When I first registered for College and began taking my first classes in the spring of 2009, I had a huge fear of failing. I thought: What if I'm not smart enough? What if I don't pass? What if I don't do well? Looking back it was an irrational fear to have and I'm glad it didn't stop me from trying. Throughout my college education I've consistently been at the top of my classes. Early on I had a very wise professor explain that the only way you can fail college is to quit and stop trying. Somewhere along the way my fear of failing turned into a fear of getting less than an A on an assignment or in the course overall. Suddenly, I not only did not want to fail, but I also didn't want to get anything less than the very best possible grades. I put wicked pressure on myself to work hard and be the best.

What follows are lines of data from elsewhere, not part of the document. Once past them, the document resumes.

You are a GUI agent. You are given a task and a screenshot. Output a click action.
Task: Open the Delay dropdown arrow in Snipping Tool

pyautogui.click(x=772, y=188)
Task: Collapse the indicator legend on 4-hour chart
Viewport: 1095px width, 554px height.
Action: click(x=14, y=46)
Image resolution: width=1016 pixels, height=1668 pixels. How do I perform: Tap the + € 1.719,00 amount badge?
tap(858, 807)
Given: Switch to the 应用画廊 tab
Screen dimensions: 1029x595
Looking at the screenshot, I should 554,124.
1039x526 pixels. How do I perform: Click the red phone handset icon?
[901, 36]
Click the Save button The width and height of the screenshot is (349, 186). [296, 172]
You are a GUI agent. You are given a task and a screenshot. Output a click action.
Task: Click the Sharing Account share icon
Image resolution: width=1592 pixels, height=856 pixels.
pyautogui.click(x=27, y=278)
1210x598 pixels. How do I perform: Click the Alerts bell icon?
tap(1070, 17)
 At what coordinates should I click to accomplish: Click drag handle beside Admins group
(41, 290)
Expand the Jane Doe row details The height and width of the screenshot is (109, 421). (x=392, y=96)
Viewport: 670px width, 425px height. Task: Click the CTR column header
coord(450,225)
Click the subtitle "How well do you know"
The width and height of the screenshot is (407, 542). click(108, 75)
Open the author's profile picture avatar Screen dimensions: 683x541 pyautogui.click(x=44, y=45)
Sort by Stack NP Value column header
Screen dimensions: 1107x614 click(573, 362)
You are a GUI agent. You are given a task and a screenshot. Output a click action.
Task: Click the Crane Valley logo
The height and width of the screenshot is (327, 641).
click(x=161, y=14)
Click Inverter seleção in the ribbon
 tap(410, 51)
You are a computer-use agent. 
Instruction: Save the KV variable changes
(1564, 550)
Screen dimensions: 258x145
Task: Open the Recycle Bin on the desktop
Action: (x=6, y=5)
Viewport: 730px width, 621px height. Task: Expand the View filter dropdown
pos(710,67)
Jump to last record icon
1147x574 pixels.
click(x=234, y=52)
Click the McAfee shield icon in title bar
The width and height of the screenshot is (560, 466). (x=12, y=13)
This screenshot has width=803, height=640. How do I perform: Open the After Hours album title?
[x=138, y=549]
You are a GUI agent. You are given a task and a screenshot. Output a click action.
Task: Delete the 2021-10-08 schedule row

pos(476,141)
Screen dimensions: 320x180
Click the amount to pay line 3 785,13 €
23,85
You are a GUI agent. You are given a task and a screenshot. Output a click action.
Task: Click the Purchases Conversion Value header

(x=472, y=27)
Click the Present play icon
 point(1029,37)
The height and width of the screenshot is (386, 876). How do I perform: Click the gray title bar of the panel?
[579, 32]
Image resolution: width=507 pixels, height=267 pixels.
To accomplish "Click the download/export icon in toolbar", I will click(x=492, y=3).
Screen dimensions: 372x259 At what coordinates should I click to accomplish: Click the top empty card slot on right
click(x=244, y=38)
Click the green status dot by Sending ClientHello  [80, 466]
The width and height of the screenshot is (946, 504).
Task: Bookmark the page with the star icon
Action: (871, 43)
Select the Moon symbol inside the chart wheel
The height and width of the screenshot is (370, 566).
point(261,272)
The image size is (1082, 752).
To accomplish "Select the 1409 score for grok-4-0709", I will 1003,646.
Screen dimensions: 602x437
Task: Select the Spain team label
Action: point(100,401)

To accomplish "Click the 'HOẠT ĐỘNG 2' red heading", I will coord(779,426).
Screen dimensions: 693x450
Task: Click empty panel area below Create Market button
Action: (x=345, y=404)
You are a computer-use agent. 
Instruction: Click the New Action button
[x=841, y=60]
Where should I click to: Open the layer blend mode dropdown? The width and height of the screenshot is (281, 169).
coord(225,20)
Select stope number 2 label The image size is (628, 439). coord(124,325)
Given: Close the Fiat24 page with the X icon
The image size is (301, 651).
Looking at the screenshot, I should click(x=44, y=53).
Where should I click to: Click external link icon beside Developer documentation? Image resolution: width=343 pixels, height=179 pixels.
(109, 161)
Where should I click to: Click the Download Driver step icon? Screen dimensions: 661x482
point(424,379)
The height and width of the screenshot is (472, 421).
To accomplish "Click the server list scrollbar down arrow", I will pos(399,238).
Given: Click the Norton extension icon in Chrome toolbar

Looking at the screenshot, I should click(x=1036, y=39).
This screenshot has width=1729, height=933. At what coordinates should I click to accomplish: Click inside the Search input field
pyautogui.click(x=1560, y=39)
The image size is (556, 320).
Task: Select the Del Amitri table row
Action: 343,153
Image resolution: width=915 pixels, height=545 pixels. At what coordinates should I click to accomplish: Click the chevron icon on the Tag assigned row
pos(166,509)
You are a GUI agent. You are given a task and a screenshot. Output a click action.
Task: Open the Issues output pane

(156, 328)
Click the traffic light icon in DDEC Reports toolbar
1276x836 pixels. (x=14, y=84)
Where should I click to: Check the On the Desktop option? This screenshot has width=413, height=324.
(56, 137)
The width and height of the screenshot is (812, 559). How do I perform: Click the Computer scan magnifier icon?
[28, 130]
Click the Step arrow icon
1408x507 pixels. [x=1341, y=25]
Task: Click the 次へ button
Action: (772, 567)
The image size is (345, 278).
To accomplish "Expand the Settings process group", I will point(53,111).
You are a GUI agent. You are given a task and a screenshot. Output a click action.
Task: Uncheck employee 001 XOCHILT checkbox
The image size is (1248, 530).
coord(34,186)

I try to be a role model for the people in my life. Recently I've noticed that other people in my life have their own fears. With my graduation from UCF imminent, I've been reflecting on how much I've grown during my college education. I don't know that I am smarter. However, I certainly know that I am better prepared to take on the world. My fear of failure has been replaced with a fear of not trying. Now, I think: What if I don't try? What if I don't seek new opportunities? If I don't try and if I don't seek new opportunities, I'm afraid my college education will go to waste.
I'll be graduating with more confidence than when I started. I'll be graduating with a sense of hunger to seek opportunities. Fear will not hold me back because I no longer have a fear of failing. I know I will not quit and I will not stop trying. If I can make it through this whole higher education circuit, then I feel anyone can. I don't have a super brain. I just work hard.